### TASK REQUIREMENTS
Set down exactly the lines below, starting at the one that contains "Task: Open the 人员信息 menu item" and ending at the one that contains "The width and height of the screenshot is (660, 484).", with both of those lines included and nothing else.

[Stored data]
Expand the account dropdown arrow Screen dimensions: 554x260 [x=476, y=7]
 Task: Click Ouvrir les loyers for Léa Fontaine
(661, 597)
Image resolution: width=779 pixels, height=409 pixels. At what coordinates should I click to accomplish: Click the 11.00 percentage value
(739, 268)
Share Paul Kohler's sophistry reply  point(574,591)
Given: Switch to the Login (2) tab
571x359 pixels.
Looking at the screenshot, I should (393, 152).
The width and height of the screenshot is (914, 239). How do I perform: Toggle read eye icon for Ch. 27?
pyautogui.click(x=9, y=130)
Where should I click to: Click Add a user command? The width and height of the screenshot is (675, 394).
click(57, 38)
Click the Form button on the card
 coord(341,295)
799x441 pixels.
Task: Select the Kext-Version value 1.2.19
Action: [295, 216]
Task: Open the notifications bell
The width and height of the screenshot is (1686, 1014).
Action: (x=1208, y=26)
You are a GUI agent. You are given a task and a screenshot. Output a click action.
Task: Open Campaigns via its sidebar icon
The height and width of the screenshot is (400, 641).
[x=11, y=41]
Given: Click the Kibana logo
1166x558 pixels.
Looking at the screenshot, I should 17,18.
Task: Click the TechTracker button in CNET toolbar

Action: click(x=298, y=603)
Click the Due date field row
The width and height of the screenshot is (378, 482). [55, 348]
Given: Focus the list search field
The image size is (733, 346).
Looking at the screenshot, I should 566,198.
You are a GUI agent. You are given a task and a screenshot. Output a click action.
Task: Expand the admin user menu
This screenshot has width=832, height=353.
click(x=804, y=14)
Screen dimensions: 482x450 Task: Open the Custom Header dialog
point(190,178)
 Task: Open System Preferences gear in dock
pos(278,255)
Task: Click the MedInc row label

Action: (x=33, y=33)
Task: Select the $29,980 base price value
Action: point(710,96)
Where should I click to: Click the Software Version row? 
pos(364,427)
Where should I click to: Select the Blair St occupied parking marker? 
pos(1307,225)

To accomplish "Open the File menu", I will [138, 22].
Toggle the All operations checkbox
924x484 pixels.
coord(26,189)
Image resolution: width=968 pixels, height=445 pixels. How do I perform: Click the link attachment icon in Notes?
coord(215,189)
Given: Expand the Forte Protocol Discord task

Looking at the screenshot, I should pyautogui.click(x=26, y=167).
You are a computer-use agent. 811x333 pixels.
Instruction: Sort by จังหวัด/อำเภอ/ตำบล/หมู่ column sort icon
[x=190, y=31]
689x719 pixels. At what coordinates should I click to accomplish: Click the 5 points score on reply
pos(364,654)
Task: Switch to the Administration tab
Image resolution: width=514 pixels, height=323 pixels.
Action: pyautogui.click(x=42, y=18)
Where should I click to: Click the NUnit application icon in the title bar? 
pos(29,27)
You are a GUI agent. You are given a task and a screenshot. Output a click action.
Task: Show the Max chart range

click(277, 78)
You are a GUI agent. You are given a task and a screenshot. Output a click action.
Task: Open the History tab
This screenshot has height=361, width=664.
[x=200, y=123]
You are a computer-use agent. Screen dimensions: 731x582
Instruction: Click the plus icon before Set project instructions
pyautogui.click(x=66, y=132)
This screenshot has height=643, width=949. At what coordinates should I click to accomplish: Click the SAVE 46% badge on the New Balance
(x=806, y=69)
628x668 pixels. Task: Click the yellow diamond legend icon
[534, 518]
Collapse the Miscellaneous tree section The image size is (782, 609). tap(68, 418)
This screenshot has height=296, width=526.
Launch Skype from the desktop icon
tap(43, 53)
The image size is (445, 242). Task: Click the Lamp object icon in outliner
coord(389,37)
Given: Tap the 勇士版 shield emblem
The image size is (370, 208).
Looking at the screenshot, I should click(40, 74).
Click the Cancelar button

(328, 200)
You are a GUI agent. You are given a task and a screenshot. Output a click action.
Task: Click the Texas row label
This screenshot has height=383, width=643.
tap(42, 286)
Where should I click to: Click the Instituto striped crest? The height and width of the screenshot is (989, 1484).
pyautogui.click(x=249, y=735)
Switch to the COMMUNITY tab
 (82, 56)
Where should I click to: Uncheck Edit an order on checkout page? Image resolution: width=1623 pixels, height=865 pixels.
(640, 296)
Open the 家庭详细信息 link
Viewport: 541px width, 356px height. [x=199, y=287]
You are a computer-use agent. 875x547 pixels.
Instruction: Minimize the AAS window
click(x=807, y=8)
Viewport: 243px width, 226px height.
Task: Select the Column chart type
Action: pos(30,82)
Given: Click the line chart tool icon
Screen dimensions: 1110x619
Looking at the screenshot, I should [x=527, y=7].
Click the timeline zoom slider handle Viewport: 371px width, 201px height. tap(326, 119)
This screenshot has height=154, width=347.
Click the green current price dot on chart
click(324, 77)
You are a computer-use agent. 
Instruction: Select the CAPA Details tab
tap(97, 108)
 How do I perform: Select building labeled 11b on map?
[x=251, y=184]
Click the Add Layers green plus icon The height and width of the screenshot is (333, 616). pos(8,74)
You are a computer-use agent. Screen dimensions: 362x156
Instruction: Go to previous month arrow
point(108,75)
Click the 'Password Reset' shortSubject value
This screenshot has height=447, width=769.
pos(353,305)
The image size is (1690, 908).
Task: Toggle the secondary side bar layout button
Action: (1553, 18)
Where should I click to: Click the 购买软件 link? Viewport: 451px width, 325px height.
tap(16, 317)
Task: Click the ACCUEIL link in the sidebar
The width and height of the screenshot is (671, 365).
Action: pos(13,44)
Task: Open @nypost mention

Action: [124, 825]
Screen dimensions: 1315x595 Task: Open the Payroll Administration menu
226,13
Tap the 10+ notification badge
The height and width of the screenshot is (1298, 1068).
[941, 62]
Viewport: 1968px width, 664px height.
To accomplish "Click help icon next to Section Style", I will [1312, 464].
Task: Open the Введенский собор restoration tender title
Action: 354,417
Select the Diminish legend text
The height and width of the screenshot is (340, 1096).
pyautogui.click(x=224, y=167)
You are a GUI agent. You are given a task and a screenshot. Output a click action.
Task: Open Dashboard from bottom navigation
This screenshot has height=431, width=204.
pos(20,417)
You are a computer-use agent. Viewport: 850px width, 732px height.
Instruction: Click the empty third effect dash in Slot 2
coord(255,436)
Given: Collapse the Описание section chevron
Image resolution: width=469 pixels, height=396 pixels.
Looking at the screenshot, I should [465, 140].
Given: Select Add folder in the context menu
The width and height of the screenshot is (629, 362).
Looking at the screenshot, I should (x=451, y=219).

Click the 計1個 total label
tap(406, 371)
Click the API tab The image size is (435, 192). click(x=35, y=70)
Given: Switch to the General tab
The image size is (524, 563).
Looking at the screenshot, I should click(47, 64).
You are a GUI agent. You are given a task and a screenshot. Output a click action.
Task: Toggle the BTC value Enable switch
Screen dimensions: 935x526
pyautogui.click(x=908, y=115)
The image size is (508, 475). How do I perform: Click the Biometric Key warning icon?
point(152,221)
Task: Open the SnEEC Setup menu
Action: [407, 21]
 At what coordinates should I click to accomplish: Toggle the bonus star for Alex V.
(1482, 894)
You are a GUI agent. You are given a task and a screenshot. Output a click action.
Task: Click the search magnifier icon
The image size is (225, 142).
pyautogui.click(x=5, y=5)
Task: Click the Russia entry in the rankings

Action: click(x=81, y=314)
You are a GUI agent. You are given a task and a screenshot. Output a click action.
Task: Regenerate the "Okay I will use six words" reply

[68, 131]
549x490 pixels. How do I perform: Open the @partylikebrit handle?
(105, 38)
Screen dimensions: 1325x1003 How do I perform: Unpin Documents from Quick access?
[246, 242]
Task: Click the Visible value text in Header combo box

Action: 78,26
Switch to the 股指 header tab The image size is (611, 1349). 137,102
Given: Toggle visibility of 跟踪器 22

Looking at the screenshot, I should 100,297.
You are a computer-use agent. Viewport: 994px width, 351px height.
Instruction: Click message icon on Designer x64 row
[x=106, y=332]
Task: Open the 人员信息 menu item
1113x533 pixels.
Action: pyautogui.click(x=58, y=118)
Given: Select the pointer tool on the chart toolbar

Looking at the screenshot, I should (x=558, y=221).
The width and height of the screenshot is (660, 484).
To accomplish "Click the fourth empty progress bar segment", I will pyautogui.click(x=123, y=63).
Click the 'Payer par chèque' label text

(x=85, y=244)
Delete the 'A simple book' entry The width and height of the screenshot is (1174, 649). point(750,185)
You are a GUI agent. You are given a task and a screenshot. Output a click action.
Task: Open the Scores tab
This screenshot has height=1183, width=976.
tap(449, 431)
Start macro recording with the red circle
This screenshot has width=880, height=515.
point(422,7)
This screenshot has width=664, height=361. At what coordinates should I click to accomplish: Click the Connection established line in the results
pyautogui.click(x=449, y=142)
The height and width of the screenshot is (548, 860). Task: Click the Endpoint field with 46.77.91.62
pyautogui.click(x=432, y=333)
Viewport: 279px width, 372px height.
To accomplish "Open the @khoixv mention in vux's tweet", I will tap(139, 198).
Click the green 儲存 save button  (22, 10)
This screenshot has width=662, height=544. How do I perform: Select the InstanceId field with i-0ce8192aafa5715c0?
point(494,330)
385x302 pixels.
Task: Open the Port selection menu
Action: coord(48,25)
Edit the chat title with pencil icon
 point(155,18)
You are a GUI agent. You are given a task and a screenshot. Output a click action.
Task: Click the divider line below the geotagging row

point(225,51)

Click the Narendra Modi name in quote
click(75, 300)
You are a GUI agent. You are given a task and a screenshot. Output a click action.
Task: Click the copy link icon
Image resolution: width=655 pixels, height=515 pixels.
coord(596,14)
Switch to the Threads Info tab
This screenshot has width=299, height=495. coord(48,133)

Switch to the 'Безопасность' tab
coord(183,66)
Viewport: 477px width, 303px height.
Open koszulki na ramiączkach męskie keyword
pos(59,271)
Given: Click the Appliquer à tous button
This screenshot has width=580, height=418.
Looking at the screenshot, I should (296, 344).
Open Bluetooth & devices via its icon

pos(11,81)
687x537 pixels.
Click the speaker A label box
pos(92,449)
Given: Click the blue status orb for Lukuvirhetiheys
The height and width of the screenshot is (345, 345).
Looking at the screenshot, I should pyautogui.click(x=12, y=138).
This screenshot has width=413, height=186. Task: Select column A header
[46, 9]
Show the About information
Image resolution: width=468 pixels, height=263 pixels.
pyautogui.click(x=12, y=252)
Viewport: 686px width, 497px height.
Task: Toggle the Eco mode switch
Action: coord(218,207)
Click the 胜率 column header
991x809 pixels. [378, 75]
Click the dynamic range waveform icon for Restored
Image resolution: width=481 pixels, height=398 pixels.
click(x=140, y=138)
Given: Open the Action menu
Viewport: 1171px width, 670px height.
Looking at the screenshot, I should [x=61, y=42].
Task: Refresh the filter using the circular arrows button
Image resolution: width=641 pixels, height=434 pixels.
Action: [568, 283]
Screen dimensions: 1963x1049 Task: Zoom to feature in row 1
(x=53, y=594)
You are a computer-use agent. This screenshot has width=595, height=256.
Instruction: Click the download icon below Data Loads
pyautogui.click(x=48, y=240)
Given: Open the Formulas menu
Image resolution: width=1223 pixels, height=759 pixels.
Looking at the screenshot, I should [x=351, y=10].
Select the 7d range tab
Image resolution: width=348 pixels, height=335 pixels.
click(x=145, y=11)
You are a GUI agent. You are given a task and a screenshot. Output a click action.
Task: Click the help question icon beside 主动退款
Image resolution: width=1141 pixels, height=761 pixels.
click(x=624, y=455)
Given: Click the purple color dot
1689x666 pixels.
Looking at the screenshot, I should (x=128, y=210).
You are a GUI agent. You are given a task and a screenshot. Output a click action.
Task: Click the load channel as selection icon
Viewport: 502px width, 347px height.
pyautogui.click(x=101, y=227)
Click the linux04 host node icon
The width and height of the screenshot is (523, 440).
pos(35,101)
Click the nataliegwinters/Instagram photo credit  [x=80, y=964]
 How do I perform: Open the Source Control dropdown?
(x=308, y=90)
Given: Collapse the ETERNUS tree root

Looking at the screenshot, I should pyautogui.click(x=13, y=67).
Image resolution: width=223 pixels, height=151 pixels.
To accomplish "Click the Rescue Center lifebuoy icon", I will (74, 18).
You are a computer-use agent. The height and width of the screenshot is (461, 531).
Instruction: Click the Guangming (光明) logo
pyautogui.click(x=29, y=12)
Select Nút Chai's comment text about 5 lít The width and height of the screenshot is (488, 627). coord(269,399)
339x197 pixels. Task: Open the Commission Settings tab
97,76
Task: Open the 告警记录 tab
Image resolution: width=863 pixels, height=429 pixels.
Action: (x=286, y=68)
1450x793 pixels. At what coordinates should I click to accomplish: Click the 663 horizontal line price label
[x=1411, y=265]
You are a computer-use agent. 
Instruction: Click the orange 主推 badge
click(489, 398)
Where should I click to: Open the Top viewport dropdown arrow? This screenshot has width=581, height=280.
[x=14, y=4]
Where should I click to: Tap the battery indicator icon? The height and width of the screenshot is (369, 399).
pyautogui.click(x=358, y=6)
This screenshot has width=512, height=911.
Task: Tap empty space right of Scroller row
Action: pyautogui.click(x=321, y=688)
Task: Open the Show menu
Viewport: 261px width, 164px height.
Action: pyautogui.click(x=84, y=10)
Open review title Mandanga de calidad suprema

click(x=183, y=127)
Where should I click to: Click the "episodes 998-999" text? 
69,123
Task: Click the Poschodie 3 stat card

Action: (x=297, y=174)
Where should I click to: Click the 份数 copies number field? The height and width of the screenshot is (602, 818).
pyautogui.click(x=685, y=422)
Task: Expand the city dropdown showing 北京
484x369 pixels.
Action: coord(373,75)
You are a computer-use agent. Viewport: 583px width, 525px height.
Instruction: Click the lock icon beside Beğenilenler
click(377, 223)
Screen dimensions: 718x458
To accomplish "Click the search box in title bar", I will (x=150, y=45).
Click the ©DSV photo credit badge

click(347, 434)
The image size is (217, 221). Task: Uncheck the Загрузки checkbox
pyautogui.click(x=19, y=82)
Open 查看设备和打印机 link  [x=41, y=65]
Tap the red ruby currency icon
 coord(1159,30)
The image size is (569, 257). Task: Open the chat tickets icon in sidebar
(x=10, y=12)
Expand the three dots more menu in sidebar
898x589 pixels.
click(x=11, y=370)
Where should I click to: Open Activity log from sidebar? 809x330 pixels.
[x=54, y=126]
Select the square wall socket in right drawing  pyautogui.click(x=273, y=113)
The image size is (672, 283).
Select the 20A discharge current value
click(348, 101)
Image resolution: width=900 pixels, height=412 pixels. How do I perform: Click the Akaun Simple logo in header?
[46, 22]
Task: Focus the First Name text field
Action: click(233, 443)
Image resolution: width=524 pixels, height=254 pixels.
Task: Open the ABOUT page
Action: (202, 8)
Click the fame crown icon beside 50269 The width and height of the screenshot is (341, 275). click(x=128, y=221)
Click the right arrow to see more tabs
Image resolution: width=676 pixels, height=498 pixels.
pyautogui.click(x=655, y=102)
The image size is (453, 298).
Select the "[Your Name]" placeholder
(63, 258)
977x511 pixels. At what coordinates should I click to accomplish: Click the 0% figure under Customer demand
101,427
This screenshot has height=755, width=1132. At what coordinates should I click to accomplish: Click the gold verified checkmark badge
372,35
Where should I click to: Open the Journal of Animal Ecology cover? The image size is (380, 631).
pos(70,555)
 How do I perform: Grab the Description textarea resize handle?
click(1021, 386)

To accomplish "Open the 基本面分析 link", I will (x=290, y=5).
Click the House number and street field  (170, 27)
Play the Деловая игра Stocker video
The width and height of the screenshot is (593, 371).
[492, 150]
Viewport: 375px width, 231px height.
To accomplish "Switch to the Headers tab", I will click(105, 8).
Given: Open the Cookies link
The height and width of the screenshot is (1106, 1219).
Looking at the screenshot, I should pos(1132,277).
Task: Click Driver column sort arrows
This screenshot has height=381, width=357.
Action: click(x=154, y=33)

### COMPLETED EXERCISE
Task: Open the 人员信息 menu item
1113x533 pixels.
Action: pyautogui.click(x=58, y=118)
Given: Select the pointer tool on the chart toolbar

Looking at the screenshot, I should (x=558, y=221).
The width and height of the screenshot is (660, 484).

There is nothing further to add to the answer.